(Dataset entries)
----------------------------------------
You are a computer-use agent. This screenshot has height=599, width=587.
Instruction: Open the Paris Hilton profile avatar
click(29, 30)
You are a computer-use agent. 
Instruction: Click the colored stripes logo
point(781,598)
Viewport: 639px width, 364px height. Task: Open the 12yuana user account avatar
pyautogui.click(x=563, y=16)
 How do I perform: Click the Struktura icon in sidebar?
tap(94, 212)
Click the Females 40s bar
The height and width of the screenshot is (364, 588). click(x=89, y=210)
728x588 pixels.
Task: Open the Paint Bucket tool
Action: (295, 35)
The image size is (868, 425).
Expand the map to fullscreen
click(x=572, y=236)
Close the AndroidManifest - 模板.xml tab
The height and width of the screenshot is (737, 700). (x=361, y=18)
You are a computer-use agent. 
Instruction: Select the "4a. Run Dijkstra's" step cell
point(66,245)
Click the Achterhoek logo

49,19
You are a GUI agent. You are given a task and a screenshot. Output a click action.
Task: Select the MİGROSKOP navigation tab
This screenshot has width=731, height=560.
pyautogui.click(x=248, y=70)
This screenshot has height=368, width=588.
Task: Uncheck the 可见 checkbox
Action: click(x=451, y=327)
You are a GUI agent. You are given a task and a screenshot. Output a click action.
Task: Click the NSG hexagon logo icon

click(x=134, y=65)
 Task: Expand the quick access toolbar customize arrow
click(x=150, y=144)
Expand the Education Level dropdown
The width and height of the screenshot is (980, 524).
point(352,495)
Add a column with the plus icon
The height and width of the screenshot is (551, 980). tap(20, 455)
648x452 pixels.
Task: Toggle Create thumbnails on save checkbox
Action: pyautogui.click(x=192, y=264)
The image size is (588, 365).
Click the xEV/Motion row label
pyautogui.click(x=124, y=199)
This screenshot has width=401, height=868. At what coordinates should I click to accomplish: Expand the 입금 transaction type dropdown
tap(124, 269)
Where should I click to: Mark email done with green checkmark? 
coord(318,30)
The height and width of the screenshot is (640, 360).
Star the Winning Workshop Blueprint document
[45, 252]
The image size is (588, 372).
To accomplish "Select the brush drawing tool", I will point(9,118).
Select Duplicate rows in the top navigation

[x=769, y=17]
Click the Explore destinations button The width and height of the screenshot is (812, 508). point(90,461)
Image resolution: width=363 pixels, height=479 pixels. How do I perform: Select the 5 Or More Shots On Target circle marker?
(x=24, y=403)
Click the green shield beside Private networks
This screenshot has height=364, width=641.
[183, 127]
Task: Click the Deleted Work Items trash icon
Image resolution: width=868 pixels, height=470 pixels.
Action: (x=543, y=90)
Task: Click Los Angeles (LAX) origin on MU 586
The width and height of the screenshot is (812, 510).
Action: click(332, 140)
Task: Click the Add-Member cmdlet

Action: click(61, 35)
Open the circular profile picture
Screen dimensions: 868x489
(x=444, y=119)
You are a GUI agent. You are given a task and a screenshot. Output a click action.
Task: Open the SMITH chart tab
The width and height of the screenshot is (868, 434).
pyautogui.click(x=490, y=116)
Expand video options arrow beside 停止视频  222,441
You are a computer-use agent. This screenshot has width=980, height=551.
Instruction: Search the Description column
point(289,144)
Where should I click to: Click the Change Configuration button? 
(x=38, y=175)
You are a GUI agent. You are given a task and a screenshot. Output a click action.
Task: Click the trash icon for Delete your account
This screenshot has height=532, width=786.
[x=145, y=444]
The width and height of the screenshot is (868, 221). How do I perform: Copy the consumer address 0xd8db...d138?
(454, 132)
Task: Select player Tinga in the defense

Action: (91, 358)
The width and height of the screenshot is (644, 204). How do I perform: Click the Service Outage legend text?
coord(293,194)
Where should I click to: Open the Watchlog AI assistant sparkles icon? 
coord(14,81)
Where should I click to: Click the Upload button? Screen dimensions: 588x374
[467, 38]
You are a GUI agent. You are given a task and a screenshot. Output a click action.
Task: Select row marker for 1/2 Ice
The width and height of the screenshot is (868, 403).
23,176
----------------------------------------
Reproduce the entries above in full, precisely as written.

- Problem solution:
You are a computer-use agent. This screenshot has height=599, width=587.
Instruction: Open the Paris Hilton profile avatar
click(29, 30)
You are a computer-use agent. 
Instruction: Click the colored stripes logo
point(781,598)
Viewport: 639px width, 364px height. Task: Open the 12yuana user account avatar
pyautogui.click(x=563, y=16)
 How do I perform: Click the Struktura icon in sidebar?
tap(94, 212)
Click the Females 40s bar
The height and width of the screenshot is (364, 588). click(x=89, y=210)
728x588 pixels.
Task: Open the Paint Bucket tool
Action: (295, 35)
The image size is (868, 425).
Expand the map to fullscreen
click(x=572, y=236)
Close the AndroidManifest - 模板.xml tab
The height and width of the screenshot is (737, 700). (x=361, y=18)
You are a computer-use agent. 
Instruction: Select the "4a. Run Dijkstra's" step cell
point(66,245)
Click the Achterhoek logo

49,19
You are a GUI agent. You are given a task and a screenshot. Output a click action.
Task: Select the MİGROSKOP navigation tab
This screenshot has width=731, height=560.
pyautogui.click(x=248, y=70)
This screenshot has height=368, width=588.
Task: Uncheck the 可见 checkbox
Action: click(x=451, y=327)
You are a GUI agent. You are given a task and a screenshot. Output a click action.
Task: Click the NSG hexagon logo icon

click(x=134, y=65)
 Task: Expand the quick access toolbar customize arrow
click(x=150, y=144)
Expand the Education Level dropdown
The width and height of the screenshot is (980, 524).
point(352,495)
Add a column with the plus icon
The height and width of the screenshot is (551, 980). tap(20, 455)
648x452 pixels.
Task: Toggle Create thumbnails on save checkbox
Action: pyautogui.click(x=192, y=264)
The image size is (588, 365).
Click the xEV/Motion row label
pyautogui.click(x=124, y=199)
This screenshot has width=401, height=868. At what coordinates should I click to accomplish: Expand the 입금 transaction type dropdown
tap(124, 269)
Where should I click to: Mark email done with green checkmark? 
coord(318,30)
The height and width of the screenshot is (640, 360).
Star the Winning Workshop Blueprint document
[45, 252]
The image size is (588, 372).
To accomplish "Select the brush drawing tool", I will point(9,118).
Select Duplicate rows in the top navigation

[x=769, y=17]
Click the Explore destinations button The width and height of the screenshot is (812, 508). point(90,461)
Image resolution: width=363 pixels, height=479 pixels. How do I perform: Select the 5 Or More Shots On Target circle marker?
(x=24, y=403)
Click the green shield beside Private networks
This screenshot has height=364, width=641.
[183, 127]
Task: Click the Deleted Work Items trash icon
Image resolution: width=868 pixels, height=470 pixels.
Action: (x=543, y=90)
Task: Click Los Angeles (LAX) origin on MU 586
The width and height of the screenshot is (812, 510).
Action: click(332, 140)
Task: Click the Add-Member cmdlet

Action: click(61, 35)
Open the circular profile picture
Screen dimensions: 868x489
(x=444, y=119)
You are a GUI agent. You are given a task and a screenshot. Output a click action.
Task: Open the SMITH chart tab
The width and height of the screenshot is (868, 434).
pyautogui.click(x=490, y=116)
Expand video options arrow beside 停止视频  222,441
You are a computer-use agent. This screenshot has width=980, height=551.
Instruction: Search the Description column
point(289,144)
Where should I click to: Click the Change Configuration button? 
(x=38, y=175)
You are a GUI agent. You are given a task and a screenshot. Output a click action.
Task: Click the trash icon for Delete your account
This screenshot has height=532, width=786.
[x=145, y=444]
The width and height of the screenshot is (868, 221). How do I perform: Copy the consumer address 0xd8db...d138?
(454, 132)
Task: Select player Tinga in the defense

Action: (91, 358)
The width and height of the screenshot is (644, 204). How do I perform: Click the Service Outage legend text?
coord(293,194)
Where should I click to: Open the Watchlog AI assistant sparkles icon? 
coord(14,81)
Where should I click to: Click the Upload button? Screen dimensions: 588x374
[467, 38]
You are a GUI agent. You are given a task and a screenshot. Output a click action.
Task: Select row marker for 1/2 Ice
The width and height of the screenshot is (868, 403).
23,176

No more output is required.